La pleine conscience (Mindfulness)

Selon Jon Kabat-Zinn, la pleine conscience peut se définir comme un état de conscience de soi clair et exempt de tout jugement, à l’instant présent. Elle permet d’accepter les sensations physiques, les pensées, les sentiments et toutes les autres expériences telles qu’elles sont (agréables, désagréables ou neutres), et donc de vivre la vie telle qu’elle se présente à nous à chaque instant[3].

La pleine conscience peut entraîner un changement structurel positif du cerveau en augmentant la densité de la matière grise dans l’hippocampe (lobe temporal médian du cerveau), et dans les zones associées à la conscience de soi, la compassion et l’introspection. La démonstration en a été faite grâce des participants à un programme de réduction du stress par la pleine conscience, dont on a pris des images du cerveau deux semaines avant, et après leur stage de huit semaines[4].

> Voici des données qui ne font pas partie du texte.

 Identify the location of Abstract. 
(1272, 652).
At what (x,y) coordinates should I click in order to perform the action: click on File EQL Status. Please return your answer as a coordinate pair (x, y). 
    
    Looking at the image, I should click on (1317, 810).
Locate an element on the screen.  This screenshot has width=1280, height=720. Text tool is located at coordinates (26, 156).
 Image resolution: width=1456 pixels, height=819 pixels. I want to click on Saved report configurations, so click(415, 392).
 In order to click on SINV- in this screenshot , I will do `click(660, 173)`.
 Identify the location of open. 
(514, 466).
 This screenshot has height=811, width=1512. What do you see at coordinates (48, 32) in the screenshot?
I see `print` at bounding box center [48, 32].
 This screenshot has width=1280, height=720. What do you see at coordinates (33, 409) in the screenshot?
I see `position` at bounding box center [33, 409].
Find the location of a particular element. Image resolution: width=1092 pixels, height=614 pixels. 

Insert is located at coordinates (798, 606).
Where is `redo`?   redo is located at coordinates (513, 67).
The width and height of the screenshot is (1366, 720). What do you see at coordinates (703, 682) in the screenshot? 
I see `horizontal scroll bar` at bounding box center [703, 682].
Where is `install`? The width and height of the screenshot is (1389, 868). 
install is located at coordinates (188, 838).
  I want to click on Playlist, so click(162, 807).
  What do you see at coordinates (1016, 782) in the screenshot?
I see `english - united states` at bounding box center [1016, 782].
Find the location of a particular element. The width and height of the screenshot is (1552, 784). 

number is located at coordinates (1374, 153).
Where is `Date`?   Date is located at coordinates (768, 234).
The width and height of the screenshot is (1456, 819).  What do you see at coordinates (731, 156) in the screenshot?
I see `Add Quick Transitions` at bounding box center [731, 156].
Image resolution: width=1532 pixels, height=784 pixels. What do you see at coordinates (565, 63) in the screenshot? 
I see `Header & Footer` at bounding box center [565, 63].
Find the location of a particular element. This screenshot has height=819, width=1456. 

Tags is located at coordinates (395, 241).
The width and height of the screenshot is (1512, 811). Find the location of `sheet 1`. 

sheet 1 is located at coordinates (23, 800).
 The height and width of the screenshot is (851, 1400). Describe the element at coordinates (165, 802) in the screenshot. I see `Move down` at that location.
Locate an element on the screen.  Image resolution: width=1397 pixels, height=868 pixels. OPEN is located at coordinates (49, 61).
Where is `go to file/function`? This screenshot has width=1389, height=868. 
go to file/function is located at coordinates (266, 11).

La pleine conscience peut être pratiquée partout, même dans le bus, en marchant, ou dans une file d’attente. Chacun peut ainsi trouver «un moment» pour découvrir des opportunités exceptionnelles et s’investir en faveur de sa santé et son bien-être.

Que pouvez-vous faire ?

  • Bien manger.
  • Bien bouger.
  • Bien dormir.
  • Cultiver les contacts humains.
  • Augmenter la résilience face au stress.
  • Développer des stratégies de gestion des difficultés.
  • Mind-Body (l’esprit et le corps) : les approches alternatives et complémentaires de la santé.

Ressources

RÉFÉRENCES

[1] St. George’s Respiratory Questionnaire (SGRQ) voir https://www.thoracic.org/members/assemblies/assemblies/srn/questionaires/sgrq.php

[2] Mariana S. Araujo et al., «Pulmonary rehabilitation in lymphangioleiomyomatosis: a controlled clinical trial», European Respiratory Journal 2016 47, pp. 1452-1460.

[3] Jon Kabat-Zinn et Christophe André, Au cœur de la tourmente, la pleine conscience : MBSR, la réduction du stress basée sur le mindfulness : programme complet en 8 semaines 2012. Jon Kabat-Zinn et Hor Tuck Loon, 100 expériences de pleine conscience : Apprendre à vivre ici et maintenant, Payot 2015.

[4] Britta K. Hölzel et al., «Mindfulness practice leads to increases in regional brain gray matter density», Psychiatry Research: Neuroimaging, 191/1, 30 janv. 2011, pp. 36-43.